6. On Memoir Writing, Voice, and Academic Roots
- From Archive to “I”
- Camille discusses her discomfort and liberation moving from third-person academic writing to first-person creative nonfiction:
“There’s no pathos or lyricism in my writing…It is not easy when you come from an academic background to write yourself in your pieces.” (32:54)
- Camille discusses her discomfort and liberation moving from third-person academic writing to first-person creative nonfiction:
- Bridging Personal and Structural
- She brings together “the big picture and the personal,” including just enough researched context to ground her experience.
7. Writing Process and Rituals
- Writing in Silence
- No playlist or snacks; needs “a few hours ahead of me, be fully caffeinated, and an empty house with silence.” (36:53)
- Identifies as “French to the core” in her need for regular meal breaks (37:40)
8. Current and Upcoming Work
- Memoir in Progress: A Trail of Taste and Illness
- Notable Essays:
- “Don’t Wait for Me for Lunch,” Gastronomica (2022)

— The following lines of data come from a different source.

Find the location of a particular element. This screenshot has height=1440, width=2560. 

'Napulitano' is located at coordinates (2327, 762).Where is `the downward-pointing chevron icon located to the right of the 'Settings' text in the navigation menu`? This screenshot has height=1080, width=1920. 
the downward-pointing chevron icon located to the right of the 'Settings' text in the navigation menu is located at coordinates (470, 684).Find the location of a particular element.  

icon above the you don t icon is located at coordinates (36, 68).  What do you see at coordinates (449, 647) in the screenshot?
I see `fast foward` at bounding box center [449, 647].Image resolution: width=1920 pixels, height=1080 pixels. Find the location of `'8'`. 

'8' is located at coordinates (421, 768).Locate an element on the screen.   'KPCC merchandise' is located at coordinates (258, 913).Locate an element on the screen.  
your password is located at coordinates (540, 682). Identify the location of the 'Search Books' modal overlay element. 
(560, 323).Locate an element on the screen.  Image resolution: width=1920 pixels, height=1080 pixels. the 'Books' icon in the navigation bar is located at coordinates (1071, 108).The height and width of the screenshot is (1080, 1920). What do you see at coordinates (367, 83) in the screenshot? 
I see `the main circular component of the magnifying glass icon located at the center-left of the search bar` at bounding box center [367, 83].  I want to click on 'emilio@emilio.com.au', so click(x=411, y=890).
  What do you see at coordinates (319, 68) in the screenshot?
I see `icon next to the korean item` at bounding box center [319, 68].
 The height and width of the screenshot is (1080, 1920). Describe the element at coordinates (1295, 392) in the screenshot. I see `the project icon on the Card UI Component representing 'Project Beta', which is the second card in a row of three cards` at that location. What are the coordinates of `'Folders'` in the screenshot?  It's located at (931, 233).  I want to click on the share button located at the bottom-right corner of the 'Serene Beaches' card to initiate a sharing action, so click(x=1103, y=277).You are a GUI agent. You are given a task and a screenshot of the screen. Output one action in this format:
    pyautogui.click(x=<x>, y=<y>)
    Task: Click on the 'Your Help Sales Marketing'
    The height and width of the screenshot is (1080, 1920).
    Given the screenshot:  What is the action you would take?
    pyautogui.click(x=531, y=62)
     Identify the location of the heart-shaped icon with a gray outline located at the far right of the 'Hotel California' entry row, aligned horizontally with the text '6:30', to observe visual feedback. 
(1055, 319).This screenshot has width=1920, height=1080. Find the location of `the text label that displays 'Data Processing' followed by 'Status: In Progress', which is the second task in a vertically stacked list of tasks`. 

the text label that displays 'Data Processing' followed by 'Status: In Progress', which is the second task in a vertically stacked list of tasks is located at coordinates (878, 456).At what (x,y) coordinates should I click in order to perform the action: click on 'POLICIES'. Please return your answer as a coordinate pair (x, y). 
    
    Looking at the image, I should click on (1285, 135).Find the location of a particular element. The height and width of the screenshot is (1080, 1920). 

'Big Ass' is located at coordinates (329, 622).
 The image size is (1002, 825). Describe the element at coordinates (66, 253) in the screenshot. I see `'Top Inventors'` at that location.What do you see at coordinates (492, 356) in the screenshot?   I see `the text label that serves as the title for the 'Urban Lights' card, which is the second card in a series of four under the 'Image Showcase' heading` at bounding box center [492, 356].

- “Souvenirs of an Awake Craniotomy” (in Brain journal), winning a best essay prize
Notable Quotes & Memorable Moments
- “In a few months, I became a mother, I lost my dad, I received a life threatening diagnosis…life is not the same is one way to put it. My life was turned upside down.” (03:52, Camille de Jean)
- “We were lost, but the metadata 10 years later allowed me to find us and to say, like, this is exactly where my father stood when he took that picture.” (08:26, Camille)
- “I have a very complicated relationship with the idea of hope because of where I’m at in my life…I try to face things as they are.” (10:34, Camille)
- “The search for authentic food is laden with power relationships, exoticization, and neocolonial desires to eat the other.” (13:51, Camille referencing bell hooks)
- “Why would I deny myself a good pad Thai?” (15:14, Camille)
- “Having a personal, getting into this big picture story through a personal entry point can have quite a bit of impact… the story of the hill tribes and the haze crisis might stay with them longer.” (18:14, Camille)
- “Meals mark the story’s space… sometimes commensality of the table is not joyful – it's the moment when we had to face what was happening.” (21:31, Camille)
- “There’s no pathos or lyricism in my writing…It is not easy when you come from an academic background to write yourself in your pieces.” (32:54, Camille)
- “Everything bad that could happen has happened. Why not do it? Yes. So it’s uncomfortable, but it’s highly rewarding.” (35:27, Camille on writing creative nonfiction)
Timeline of Important Segments
- 00:12 – Introduction to Camille de Jean and essay context
- 01:13 – Camille’s backstory; family experience in Chiang Mai, father’s diagnosis, personal upheaval
- 07:19 – The significance of the opening photograph; metaphor of the haze
- 10:27 – Disbelief vs. hope in confronting climate and personal crisis
- 13:51 – Culinary tourism, authenticity, and power dynamics
- 15:56 – From culinary to disaster tourism; connecting personal and global crisis
- 21:05 – Food as narrative anchor; commensality in moments of stress
- 28:51 – Eating rituals as support during times of illness
- 31:16 – Camille’s main writing motivation: combining academic and creative writing
- 36:14 – Writing rituals and process
- 38:18 – Memoir details and recent publications
Further Reading & Listening
- Camille de Jean’s website: camillebejan.org
- Essays:
- “Don’t Wait for Me for Lunch,” Gastronomica, 2022
- “Souvenirs of an Awake Craniotomy,” Brain
- Gastronomica’s current issue: ucpress.edu/gastronomica
(This summary was created to capture the spirit, insights, and emotional texture of the conversation, faithfully reflecting the voices and themes of the episode.)